La lealtad al líder pesa más que la debida a los propios principios

Tienen razón los que se escaman y tuercen el gesto cuando alguien dice o escribe que todos los políticos son iguales. Sostienen que ese tipo de afirmaciones priva a la política de su carácter de juego de equilibrios, de dispensador y ejecutor de diferentes recetas para la solución de los problemas, de territorio de la disputa con el objetivo de alcanzar el bien común. Que le arrebata, en fin, su carácter esencial de escenario de debate sobre lo público y gestión de la felicidad del personal. Del bien general, como diría alguna eufórica militante socialista recién ascendida. Es cierto que hacer tabla rasa de los políticos, igualarlos en un nivel, lastra y desprestigia la política. Y contribuye, por añadidura, a alimentar el argumentario facilón y entrañal (de entraña) de los populismos tan presentes y ruidosos en este tiempo. Todo esto es verdad. Y tiene poca discusión porque lo vemos y escuchamos todos los días. Pero sucede que con frecuencia, en realidad con machaconería casi insoportable, son las élites del poder político las que con más determinación contribuyen a la extensión del camelo. Los digodiegos, retractos y cambios de opinión, hace tiempo que dejaron de ser noticia porque ya no sorprenden: la coherencia es mas débil que el pragmatismo. Y en nombre de éste se suceden en esa élite de poder político los giros de guion y las mentiras disfrazadas de necesidad que todos nos tragamos. La lealtad al líder pesa más que la debida a los propios principios. La verdad sucumbe a la necesidad. Y el público asistente, que atiende a la forma en que sus representantes gestionan la cosa pública, se cansa del relato y se da la vuelta con el desdén adusto de quien pretende y se ve rechazado. No abandonamos la política, es ésta la que nos deja porque se juega en el campo de la discordia y busca enterrar al otro porque nos incomoda en vez de acordar con él para el bien común. El interés general sucumbe ante la necesidad partidaria.

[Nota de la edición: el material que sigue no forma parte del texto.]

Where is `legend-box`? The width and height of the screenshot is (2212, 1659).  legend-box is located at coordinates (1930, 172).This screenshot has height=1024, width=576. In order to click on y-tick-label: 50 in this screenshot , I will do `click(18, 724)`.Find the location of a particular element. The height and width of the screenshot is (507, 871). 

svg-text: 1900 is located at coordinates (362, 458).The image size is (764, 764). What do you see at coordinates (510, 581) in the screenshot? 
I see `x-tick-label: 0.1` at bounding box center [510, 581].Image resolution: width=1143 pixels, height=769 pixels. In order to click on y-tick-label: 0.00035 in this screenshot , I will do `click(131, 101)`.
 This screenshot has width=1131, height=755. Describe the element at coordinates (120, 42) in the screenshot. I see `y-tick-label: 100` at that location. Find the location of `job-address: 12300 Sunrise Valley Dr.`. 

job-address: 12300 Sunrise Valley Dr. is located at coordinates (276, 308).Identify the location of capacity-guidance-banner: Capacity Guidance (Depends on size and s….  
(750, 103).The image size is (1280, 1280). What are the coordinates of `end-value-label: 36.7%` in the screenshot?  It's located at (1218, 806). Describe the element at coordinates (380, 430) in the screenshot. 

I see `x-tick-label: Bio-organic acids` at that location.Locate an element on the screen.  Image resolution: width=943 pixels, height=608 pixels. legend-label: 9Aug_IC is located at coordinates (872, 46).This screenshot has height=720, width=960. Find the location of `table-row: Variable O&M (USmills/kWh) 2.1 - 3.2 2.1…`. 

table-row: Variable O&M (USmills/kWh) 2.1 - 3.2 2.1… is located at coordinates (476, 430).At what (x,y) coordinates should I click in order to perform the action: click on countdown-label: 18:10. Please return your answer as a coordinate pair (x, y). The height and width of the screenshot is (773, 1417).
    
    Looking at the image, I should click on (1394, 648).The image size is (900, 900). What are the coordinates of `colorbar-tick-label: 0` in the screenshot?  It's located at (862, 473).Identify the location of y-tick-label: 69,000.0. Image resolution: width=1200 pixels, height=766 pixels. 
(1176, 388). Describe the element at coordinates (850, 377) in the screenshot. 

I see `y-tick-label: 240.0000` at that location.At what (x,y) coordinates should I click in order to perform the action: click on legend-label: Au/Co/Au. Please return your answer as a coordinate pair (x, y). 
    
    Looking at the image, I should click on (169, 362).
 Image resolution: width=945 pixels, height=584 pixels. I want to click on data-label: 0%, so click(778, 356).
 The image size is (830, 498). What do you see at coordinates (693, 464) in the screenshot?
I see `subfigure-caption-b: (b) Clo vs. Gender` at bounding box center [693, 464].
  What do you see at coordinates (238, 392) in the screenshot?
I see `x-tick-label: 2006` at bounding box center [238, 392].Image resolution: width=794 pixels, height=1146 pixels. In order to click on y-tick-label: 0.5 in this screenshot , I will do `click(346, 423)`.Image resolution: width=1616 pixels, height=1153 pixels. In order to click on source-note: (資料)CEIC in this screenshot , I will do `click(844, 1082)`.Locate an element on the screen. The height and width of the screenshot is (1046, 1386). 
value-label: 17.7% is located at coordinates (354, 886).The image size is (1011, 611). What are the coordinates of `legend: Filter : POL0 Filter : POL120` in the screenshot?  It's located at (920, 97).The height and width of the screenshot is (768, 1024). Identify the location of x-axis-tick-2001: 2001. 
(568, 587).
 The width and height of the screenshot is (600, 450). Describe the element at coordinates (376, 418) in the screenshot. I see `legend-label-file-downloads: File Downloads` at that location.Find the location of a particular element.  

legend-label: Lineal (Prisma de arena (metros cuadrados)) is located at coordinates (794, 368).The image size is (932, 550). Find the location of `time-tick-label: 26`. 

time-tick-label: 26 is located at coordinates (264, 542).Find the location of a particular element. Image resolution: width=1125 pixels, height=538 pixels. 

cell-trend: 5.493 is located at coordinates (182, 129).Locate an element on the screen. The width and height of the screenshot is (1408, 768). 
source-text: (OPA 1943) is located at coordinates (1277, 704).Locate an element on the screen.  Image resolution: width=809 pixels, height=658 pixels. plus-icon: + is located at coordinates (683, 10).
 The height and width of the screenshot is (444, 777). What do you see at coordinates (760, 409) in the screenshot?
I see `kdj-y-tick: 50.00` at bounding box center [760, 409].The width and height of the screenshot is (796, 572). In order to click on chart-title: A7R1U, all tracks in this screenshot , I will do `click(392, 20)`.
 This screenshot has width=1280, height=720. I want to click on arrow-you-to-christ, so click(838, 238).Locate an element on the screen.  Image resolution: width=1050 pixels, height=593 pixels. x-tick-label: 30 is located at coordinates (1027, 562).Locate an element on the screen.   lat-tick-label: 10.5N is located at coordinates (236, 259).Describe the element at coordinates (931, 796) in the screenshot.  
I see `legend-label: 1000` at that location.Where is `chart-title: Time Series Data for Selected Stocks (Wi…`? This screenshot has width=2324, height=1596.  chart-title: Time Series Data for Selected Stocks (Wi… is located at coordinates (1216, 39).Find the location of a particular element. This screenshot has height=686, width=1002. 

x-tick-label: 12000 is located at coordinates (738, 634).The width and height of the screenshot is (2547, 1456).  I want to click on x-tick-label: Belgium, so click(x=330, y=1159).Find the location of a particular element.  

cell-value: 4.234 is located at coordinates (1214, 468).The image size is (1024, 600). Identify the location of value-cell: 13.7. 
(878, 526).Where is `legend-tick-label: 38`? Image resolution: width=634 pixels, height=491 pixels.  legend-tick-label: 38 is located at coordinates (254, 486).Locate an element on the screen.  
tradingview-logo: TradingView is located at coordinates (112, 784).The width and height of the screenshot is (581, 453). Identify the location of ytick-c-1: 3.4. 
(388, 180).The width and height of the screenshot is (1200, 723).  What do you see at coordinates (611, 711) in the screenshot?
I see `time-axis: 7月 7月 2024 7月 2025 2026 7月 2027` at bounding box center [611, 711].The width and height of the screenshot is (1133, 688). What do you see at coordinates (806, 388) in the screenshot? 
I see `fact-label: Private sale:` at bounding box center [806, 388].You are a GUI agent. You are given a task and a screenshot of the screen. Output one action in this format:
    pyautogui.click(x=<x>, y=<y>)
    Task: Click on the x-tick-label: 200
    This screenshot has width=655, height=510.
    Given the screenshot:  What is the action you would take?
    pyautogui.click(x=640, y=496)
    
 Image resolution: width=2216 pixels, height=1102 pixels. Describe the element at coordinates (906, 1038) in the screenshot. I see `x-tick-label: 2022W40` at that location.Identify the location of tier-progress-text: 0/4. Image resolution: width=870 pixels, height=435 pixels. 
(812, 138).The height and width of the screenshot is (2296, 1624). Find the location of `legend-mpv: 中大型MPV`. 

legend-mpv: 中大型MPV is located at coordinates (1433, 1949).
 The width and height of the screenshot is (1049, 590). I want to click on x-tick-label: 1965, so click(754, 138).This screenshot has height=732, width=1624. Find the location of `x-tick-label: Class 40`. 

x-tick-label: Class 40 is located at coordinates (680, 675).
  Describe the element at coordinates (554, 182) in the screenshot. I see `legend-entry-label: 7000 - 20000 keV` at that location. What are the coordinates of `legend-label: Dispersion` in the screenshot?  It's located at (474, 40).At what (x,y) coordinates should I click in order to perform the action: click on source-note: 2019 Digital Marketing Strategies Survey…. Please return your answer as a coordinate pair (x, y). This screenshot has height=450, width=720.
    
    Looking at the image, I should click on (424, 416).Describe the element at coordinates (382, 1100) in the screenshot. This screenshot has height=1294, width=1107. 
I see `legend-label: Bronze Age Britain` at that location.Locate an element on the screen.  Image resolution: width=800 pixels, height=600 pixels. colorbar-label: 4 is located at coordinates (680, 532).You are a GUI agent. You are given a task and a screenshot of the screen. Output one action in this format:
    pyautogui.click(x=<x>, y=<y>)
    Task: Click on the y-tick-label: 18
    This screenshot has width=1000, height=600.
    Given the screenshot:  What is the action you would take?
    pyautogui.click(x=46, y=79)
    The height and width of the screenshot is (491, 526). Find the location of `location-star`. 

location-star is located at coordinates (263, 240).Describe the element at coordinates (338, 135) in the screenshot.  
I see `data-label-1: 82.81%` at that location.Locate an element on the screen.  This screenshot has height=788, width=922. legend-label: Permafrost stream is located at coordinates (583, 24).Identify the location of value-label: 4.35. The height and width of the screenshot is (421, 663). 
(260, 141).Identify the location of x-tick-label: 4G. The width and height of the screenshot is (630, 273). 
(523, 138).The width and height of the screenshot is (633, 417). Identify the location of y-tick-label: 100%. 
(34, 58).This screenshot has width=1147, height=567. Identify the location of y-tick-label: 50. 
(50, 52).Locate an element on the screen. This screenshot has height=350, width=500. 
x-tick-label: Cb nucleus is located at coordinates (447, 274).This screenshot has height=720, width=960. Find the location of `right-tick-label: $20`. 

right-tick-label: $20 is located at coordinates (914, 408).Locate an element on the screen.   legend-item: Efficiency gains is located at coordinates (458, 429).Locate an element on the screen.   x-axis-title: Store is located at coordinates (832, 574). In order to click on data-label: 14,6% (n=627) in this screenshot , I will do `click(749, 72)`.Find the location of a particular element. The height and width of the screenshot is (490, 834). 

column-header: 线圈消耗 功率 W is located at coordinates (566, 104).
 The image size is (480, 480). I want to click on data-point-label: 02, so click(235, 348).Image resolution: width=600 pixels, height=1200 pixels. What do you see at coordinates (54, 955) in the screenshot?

Y así estamos. La izquierda no es la derecha, ni sus principios o compromisos se pueden igualar, pero los tics y carencias se repiten y son universales. A ambos lados. Y en los extremos y en el centro. El congreso coreano del Psoe arremete contra la prensa y los jueces que se conjuran contra ellos. El mismo argumentario que el trumpismo del otro lado del mar o la dolida expresión de los políticos europeos cuando ellos o sus líderes se ven salpicados por la corrupción o pillados en mentiras. Todo son campañas orquestadas y falsedad si la maquinaria de los poderes del Estado que soportan el equilibrio democrático se dirige contra uno. Si la justicia, obligada a ser ecuánime, y la prensa, obligada a la denuncia y la crítica, se te vuelven en contra, es que están compinchadas. Si el objetivo es el adversario, no. Por supuesto.

No todos los políticos son iguales, claro que no. Pero la falacia no se sustenta en difusas ideas post o pre democráticas surgidas de mentes oscuras o seres calenturientos. Conspiranoicos, hay; negacionistas, a porrillo; intolerantes y radicales obtusos, casi más. Pero de sus filas no sale el desengaño. El mal no es la mentira de los marginales, sino el engaño o la manipulación, el actuar repetitivo y ya cansino de gran parte de las élites que se alejan del compromiso del bien común para conseguir atornillarse en el poder o alcanzarlo a toda costa.